On September 12, he wrote a comment in the Financial Times entitled "The five founding principles that drive innovation".  Here is a brief summary.  Needless to say, the article is worth reading.

 

  1. Hire the best and let them lead you. Build and encourage a culture of leadership regardless of title or department and ensure there is communication and interaction between leaders of different departments and product groups.
  2. Share. Create communities with partners, customers and business groups that allow collaboration and open innovation. After all, this is the “participation age”.
  3. Create small groups and give them autonomy. Steering committees do not work. Create task forces with the ability to identify and create projects that matter. Bring in different voices in the brainstorming phase.
  4. Allow public debate. Transparency of ideas and debate is always healthy but you have to know when the debate should end. Then move quickly to focus resources towards achieving the goals.
  5. Have the courage to make hard decisions. At Sun, this was to invest when others were cutting and to drive increased focus in our engineering operations.

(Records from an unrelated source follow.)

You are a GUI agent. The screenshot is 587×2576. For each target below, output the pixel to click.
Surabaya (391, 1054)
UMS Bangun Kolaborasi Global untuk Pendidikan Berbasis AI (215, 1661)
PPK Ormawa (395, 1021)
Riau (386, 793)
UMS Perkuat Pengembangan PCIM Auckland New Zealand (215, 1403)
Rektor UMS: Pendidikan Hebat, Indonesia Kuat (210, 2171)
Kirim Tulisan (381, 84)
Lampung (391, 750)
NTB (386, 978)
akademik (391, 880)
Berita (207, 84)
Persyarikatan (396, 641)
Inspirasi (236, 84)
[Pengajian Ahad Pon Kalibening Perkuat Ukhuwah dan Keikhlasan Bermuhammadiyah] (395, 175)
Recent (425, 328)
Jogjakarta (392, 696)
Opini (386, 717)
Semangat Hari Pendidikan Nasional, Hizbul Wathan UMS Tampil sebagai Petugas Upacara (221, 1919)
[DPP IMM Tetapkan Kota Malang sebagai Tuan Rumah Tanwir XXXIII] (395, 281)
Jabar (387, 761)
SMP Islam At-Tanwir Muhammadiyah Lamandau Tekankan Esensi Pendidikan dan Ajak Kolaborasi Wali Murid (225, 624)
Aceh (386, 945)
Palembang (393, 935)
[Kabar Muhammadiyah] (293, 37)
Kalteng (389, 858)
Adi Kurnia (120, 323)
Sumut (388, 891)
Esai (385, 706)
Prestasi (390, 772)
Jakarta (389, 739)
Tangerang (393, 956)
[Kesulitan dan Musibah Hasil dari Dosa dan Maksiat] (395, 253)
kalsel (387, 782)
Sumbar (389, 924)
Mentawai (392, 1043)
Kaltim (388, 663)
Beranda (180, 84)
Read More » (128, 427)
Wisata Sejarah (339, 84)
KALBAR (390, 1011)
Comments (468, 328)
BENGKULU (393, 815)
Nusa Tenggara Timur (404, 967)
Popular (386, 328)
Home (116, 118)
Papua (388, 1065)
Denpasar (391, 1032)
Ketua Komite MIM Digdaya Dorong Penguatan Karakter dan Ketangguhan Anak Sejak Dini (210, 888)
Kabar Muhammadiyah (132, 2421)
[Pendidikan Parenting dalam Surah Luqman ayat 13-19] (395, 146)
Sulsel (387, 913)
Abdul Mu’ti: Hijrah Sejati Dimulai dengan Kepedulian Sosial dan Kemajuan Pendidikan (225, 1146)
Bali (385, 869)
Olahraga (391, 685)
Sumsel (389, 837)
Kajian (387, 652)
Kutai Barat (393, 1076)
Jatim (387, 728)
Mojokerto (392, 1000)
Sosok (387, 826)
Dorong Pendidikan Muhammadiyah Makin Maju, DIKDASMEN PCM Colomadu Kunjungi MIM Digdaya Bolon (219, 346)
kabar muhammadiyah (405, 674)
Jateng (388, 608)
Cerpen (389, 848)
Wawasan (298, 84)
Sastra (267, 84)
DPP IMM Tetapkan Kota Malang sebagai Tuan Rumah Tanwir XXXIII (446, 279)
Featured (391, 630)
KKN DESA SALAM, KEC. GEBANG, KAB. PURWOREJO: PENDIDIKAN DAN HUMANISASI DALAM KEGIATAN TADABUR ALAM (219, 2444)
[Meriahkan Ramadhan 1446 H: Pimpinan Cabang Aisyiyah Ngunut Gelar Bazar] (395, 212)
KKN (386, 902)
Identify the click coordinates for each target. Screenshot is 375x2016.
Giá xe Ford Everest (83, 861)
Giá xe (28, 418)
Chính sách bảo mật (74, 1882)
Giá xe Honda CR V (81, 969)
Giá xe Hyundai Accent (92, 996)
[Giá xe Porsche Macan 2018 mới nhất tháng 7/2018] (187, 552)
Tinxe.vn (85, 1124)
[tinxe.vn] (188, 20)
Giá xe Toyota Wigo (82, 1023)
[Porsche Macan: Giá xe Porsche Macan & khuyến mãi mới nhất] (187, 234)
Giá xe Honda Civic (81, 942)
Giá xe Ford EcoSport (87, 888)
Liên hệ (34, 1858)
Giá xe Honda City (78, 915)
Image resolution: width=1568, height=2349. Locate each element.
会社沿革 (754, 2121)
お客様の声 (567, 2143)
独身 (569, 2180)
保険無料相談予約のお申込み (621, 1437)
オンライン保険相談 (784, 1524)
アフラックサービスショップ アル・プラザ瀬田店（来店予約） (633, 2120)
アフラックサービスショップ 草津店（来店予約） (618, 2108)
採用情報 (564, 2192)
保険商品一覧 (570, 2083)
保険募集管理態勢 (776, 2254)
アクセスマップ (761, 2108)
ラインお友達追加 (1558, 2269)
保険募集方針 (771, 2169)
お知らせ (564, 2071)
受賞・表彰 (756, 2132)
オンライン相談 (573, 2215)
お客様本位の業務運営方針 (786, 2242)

Stephen Downes describes the differences between groups and networks in this video on google.  I found this on elearnspace.org:

http://www.elearnspace.org/blog/archives/002628.html

Stephen nails it perfectly: "Groups require unity, networks require diversity. Groups require coherence, networks require autonomy. Groups require privacy or segregation, networks require openness. Groups require focus of voice, networks require interaction."

This discussion has significance to knowledge management since groups and networks share information in very different ways.